DIRECTIONS FOR THIS TASK. Write out exactly, with both ends included, the lines that run from the line containing "You are a computer-use agent." to the end of the entries. Pictures are not part of the answer.
** PROVIDED DATA follows **
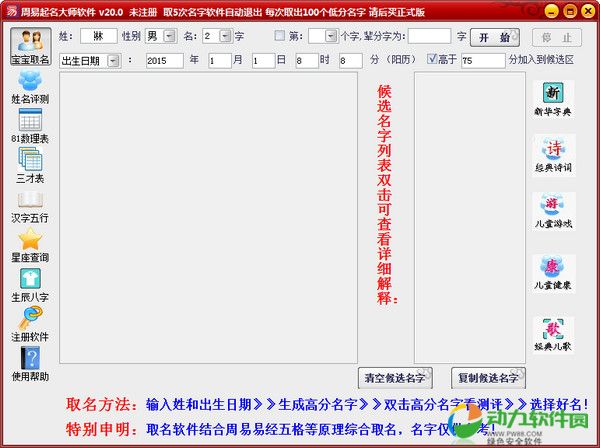The image size is (600, 448).
Task: Toggle the 第 character position checkbox
Action: pyautogui.click(x=280, y=36)
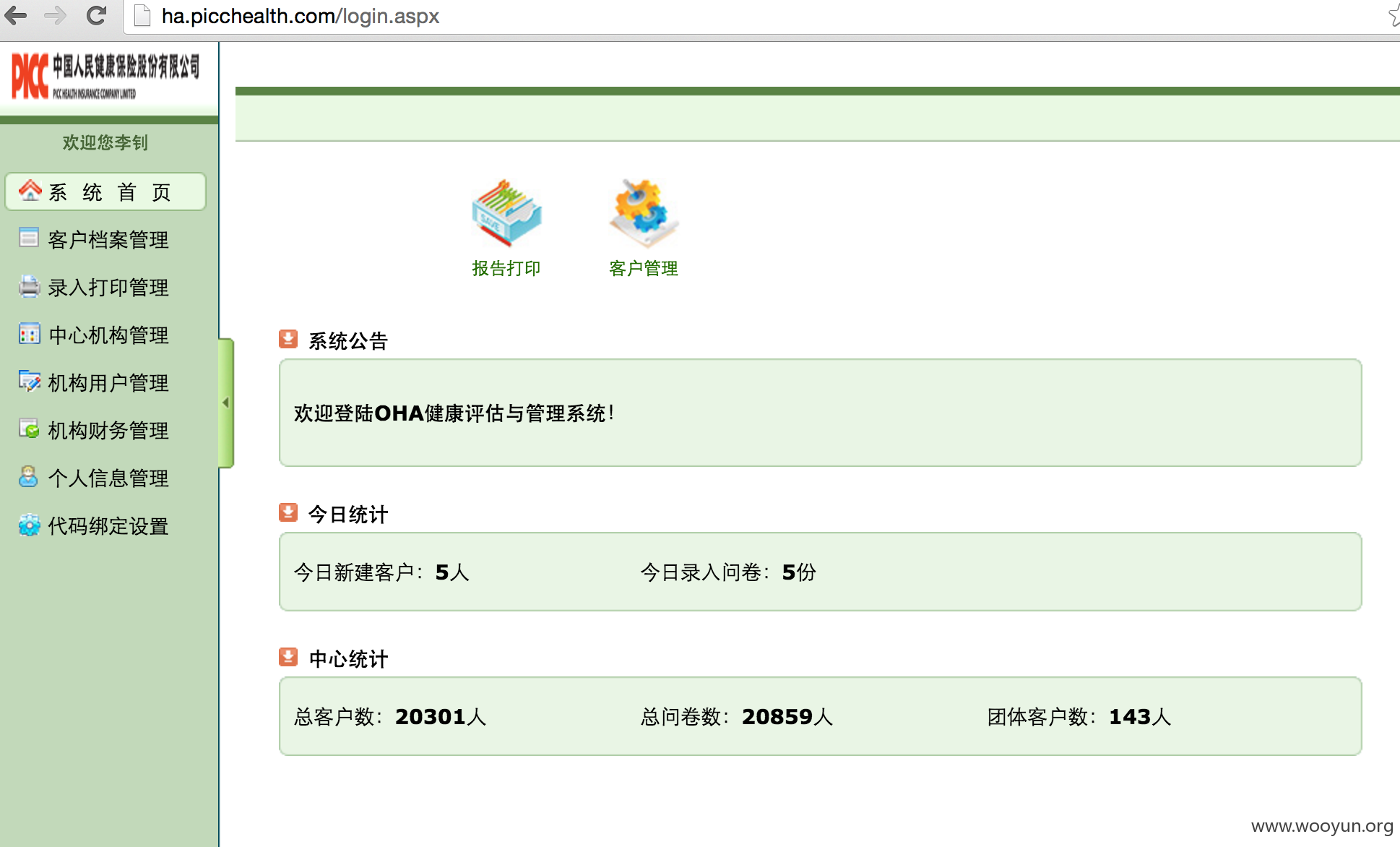
Task: Click the printer icon beside 录入打印管理
Action: 30,286
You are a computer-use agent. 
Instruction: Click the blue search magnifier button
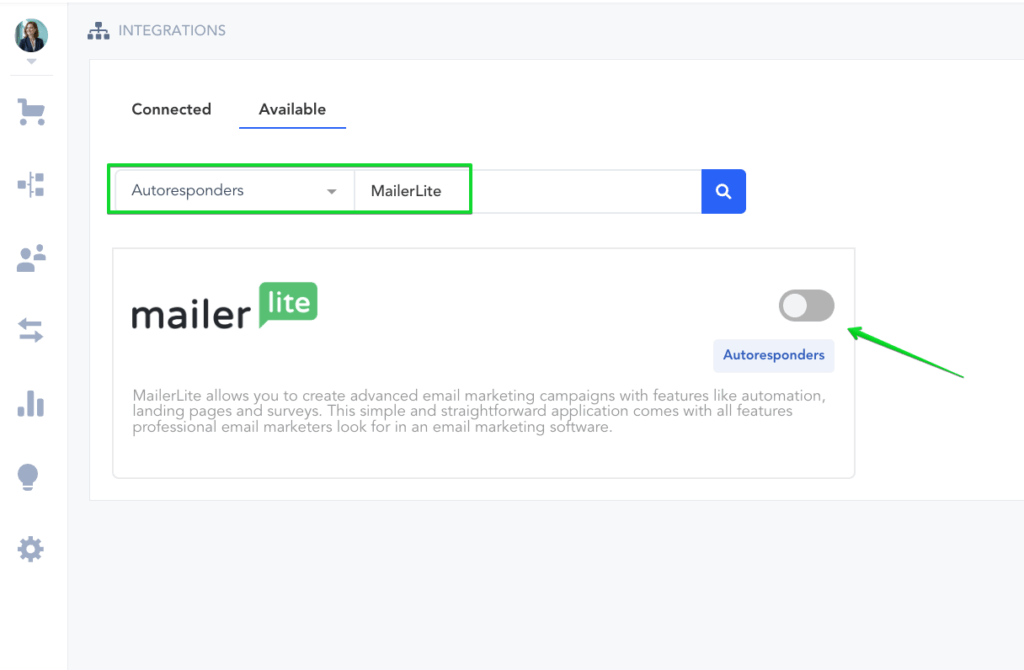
** End of PROVIDED DATA **
EXERCISE SOLUTION.
You are a computer-use agent. 
Instruction: Click the blue search magnifier button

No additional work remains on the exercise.